→ Instruções de trabalho:
a - Segundo o trecho sobre o ônus da prova, por que a distribuição dinâmica não deve ser confundida com a inversão do ônus da prova? Responda em até três frases.
b - Prossiga o trecho sobre o ônus da prova a partir da última frase apresentada.

→ Trecho selecionado:
═══

O Código de Processo Civil de 2015 trouxe a possibilidade legal da aplicação da chamada teoria da distribuição dinâmica do ônus da prova, que já vinha sendo aplicada pela Jurisprudência e discutida pelos doutrinadores ¹.

No entanto, não deve a distribuição dinâmica ser confundida com a inversão do ônus da prova. Apesar de alguns autores se referirem aos dois institutos como sendo o mesmo, o caráter dinâmico e, portanto, flexível do ônus da prova não se confunde com a sua simples inversão. Evidente que existe relação entre os institutos, mas cada qual possui diferentes requisitos para sua aplicação.

Nesse sentido, a norma processual foi redigida nos seguintes termos:

Art. 373.  O ônus da prova incumbe:

I – ao autor, quanto ao fato constitutivo de seu direito;

II – ao réu, quanto à existência de fato impeditivo, modificativo ou extintivo do direito do autor.

§ 1o Nos casos previstos em lei ou diante de peculiaridades da causa relacionadas à impossibilidade ou à excessiva dificuldade de cumprir o encargo nos termos do caput ou à maior facilidade de obtenção da prova do fato contrário, poderá o juiz atribuir o ônus da prova de modo diverso, desde que o faça por decisão fundamentada, caso em que deverá dar à parte a oportunidade de se desincumbir do ônus que lhe foi atribuído.

§ 2o A decisão prevista no § 1o deste artigo não pode gerar situação em que a desincumbência do encargo pela parte seja impossível ou excessivamente difícil.

O Legislador, portanto, incorporou ao Livro Processual teoria que se desvincula das posições processuais ocupadas pelas partes e da natureza da prova a ser produzida. Seu objetivo principal é viabilizar a realização de prova que seria muito difícil ou até mesmo impossível para a parte inicialmente incumbida de seu ônus². Destarte, a distribuição dinâmica da carga probatória depende de dois critérios para a sua aplicação: o primeiro deles é a dificuldade ou impossibilidade de o litigante, a quem tocaria o encargo pela teoria clássica, produzir a prova, e o segundo é a maior facilidade ou condição do outro litigante para a sua realização. Ou seja, é necessário que a parte dinamicamente onerada encontre-se em posição privilegiada.

Segundo a teoria e conforme a norma processual, a distribuição dinâmica do ônus da prova não parte de um critério apriorístico para determinar a alteração do ônus probandi, mas, na essência, estabelece a cooperação das partes na colheita da prova, distribuindo os encargos de um modo tal que possa ou não ser condizente com as demais disciplinas legais eventualmente existentes.

═══

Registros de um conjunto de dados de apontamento

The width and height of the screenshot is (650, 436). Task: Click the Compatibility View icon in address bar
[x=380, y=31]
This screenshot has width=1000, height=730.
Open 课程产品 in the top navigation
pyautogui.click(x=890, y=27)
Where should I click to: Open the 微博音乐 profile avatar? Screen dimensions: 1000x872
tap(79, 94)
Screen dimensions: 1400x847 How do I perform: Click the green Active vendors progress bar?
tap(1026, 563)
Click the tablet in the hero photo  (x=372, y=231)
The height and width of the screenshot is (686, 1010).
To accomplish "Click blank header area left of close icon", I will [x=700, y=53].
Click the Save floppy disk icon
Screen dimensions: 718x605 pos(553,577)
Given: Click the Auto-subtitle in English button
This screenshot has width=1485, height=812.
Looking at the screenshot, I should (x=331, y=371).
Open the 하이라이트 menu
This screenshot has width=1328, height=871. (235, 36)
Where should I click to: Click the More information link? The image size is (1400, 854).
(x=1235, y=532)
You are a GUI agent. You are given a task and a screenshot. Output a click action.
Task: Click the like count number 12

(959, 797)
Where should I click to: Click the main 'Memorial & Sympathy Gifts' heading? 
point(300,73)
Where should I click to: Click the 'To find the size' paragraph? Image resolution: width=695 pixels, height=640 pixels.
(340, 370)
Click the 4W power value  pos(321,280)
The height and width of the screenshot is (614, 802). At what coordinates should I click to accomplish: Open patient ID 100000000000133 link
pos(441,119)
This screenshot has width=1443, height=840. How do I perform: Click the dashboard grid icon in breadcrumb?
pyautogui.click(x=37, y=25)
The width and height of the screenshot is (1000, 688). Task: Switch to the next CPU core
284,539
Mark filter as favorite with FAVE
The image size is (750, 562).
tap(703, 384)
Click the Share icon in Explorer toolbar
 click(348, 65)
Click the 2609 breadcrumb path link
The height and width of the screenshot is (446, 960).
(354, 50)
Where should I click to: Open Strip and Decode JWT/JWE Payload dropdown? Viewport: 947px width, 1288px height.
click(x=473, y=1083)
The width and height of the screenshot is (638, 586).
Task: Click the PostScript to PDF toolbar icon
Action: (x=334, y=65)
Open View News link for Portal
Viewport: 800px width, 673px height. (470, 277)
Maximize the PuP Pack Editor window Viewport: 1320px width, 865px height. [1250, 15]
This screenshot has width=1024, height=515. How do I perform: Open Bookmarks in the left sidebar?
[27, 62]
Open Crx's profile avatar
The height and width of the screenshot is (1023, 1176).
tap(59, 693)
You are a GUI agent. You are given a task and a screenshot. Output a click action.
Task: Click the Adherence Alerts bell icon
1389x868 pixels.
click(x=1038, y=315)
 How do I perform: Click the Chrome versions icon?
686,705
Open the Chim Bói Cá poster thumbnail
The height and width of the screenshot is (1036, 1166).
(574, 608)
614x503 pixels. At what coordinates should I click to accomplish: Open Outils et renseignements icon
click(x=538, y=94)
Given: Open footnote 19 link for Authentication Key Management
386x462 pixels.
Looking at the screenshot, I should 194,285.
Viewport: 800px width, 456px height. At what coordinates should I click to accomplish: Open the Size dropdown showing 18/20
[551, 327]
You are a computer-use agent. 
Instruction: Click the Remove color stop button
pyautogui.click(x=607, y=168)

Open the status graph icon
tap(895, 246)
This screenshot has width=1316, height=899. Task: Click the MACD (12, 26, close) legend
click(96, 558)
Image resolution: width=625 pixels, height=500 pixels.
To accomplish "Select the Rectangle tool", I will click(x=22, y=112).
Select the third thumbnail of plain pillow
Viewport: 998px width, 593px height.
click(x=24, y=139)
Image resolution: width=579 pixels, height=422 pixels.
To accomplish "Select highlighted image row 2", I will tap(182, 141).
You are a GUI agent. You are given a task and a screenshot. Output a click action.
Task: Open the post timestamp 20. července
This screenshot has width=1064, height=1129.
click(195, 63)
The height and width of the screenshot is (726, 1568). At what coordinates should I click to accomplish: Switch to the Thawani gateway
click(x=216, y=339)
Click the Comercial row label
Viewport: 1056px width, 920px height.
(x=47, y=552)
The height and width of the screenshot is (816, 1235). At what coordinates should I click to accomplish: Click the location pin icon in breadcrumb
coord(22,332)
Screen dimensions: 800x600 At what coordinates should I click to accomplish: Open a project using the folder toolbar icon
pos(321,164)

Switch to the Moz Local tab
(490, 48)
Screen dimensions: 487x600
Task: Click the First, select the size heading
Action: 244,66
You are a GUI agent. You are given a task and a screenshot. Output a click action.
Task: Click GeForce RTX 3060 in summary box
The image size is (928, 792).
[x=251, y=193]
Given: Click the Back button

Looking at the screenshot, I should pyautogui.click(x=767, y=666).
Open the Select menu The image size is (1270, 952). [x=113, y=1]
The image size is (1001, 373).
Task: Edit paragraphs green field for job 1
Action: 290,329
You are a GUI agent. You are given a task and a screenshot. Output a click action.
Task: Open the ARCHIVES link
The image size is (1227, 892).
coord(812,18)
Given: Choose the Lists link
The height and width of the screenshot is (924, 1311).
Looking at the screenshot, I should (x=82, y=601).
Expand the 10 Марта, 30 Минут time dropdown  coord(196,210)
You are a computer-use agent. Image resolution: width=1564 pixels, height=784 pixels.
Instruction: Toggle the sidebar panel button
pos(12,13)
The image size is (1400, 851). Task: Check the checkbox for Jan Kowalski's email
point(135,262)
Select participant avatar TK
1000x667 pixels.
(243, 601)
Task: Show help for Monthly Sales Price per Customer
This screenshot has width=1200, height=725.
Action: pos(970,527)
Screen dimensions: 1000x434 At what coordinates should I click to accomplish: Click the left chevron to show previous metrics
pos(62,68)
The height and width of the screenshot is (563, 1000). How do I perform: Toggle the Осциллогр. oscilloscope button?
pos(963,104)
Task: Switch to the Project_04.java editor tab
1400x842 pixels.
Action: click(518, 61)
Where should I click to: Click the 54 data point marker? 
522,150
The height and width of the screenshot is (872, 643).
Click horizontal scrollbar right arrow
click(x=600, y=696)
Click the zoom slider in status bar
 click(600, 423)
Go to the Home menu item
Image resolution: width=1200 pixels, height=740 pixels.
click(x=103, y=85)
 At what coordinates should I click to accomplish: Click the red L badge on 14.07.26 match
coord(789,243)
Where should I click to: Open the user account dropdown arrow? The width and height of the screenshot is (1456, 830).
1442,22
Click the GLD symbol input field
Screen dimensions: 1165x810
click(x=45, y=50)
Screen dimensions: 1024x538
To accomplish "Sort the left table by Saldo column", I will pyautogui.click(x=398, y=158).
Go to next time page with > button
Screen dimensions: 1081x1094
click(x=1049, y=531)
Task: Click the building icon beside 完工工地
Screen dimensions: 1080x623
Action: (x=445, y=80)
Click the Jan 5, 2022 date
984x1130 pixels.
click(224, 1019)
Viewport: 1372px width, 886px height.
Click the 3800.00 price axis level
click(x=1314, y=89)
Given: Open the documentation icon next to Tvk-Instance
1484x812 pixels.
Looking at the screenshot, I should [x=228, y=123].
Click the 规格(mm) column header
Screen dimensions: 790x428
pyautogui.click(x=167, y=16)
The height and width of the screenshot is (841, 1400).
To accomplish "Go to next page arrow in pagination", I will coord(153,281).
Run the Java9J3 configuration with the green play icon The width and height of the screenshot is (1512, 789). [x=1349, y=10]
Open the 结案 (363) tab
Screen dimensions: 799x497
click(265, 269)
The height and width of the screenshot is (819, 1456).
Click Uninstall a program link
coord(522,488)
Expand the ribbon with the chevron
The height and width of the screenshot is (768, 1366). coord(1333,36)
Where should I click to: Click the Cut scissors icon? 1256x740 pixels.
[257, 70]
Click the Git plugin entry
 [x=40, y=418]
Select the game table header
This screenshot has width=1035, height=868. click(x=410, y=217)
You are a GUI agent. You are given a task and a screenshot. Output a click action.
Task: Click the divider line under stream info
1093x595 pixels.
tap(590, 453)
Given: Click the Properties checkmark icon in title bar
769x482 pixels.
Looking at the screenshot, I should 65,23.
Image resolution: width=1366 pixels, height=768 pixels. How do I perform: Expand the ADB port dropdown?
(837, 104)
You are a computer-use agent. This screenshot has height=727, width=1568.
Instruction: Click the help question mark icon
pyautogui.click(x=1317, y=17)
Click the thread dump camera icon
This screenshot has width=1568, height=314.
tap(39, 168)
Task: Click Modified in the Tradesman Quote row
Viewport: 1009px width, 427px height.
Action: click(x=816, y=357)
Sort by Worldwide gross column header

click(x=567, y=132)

═══

→ Respostas:
a - Embora exista relação entre os dois institutos, cada um possui requisitos diferentes para sua aplicação. O caráter dinâmico e flexível do ônus da prova não se confunde com sua simples inversão.

b -
Já a  inversão do ônus da prova, disciplinada pelo Código de Defesa do Consumidor, por sua vez, tem sua aplicação limitada aos sujeitos processuais abrangidos pelo subsistema consumerista, sua função é proteger o consumidor em razão de sua vulnerabilidade, conforme segue:

 Art. 6º São direitos básicos do consumidor:

(…)

 VIII – a facilitação da defesa de seus direitos, inclusive com a inversão do ônus da prova, a seu favor, no processo civil, quando, a critério do juiz, for verossímil a alegação ou quando for ele hipossuficiente, segundo as regras ordinárias de experiências.

Ou seja, para que a inversão do ônus da prova seja aplicada, é preciso que, segundo a análise do magistrado, o consumidor seja hipossuficiente ou a sua alegação seja verossímil. Existindo a hipossuficiência técnica ou havendo verossimilhança nos fatos narrados, o ônus da prova pode ser invertido, deixando de ser encargo do consumidor-autor a comprovação dos fatos constitutivos de seu direito.

Acontece que a simples inversão do ônus da prova, em determinadas situações, acaba por criar cenários de desigualdade processual ao invés de mitigá-los. Isso porque, diferente da distribuição dinâmica do ônus probatório, nem sempre há considerações a respeito da maior ou menor facilidade que determinada parte tem em produzir a prova necessária, principalmente quando considerada a alternatividade³ dos pressupostos para a aplicação da inversão (hipossuficiência ou verossimilhança).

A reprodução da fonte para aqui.